Scientific Discipline/Field: Pulsar astrophysics

Country: UK

Pick some letters (L,G,B,T,Q etc.): G


Twitter: @radioquiet

What does your job involve?

I’m a radio astronomer. I used radio telescope to time pulses from pulsars. These are the remains of once-massive stars that collapsed at the end of their lives. These little stellar corpses are the size of a small city but as massive as the Sun. As they rotate, they sweep a beam of radiation around the sky like a lighthouse and every time a radio pulsar’s beam crosses the Earth, we see a radio pulse. This allows us to track the rotation of these stars very accurately and they rotate with remarkable regularity. As such they have applications as celestial clocks. My work involves trying to understand why some pulsars make better clocks than others. It involves analysing data from radio telescopes like the Lovell telescope at Jodrell Bank as well as making simulations of pulsar rotation. I also do a lot of astronomy outreach.

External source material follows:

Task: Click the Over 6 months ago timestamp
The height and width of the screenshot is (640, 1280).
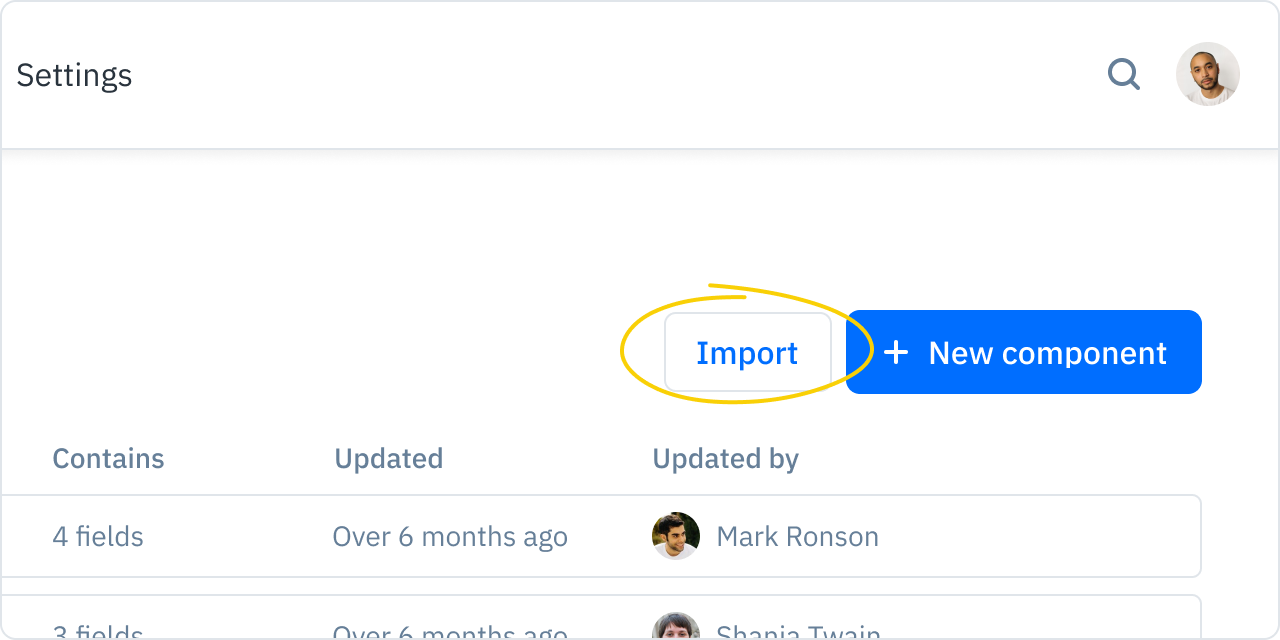Action: (450, 536)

How did you get to this job (education etc.)?

I did my Masters degree in Nuclear Astrophysics where I worked on the nuclear reactions that power explosions on neutron star surfaces. It made me want to better understand the neutron stars themselves so I got in touch with my now supervisor and the rest is history!

Do you feel being LGBT has affected your career decisions?

Not directly. Being “different” made me want to escape my hometown as soon as I could. This eventually led me to to new circles of people who inspired me to do what I’m doing now. Though that was a long time ago. There’s been no real direct influences. In the future though, it may make a difference. I’m not free to work anywhere in the world whilst living openly and comfortably with my partner so that potentially reduces the job opportunities available to me. I’d also think twice about attending an academic conference in a LGBT-unfriendly country.

Have you had any reactions from colleagues about being LGBT, either good or bad?

No reactions at all really, no one cares (so far!).

Did you have any role models growing up (LGBT, STEM, totally unrelated…)?

I wasn’t really “into” science growing up and I didn’t begin studying physics until my twenties. Growing up I wanted to be Peter Buck from R.E.M. (I still do!).

What are your plans for the future?

To keep learning and doing what interests me.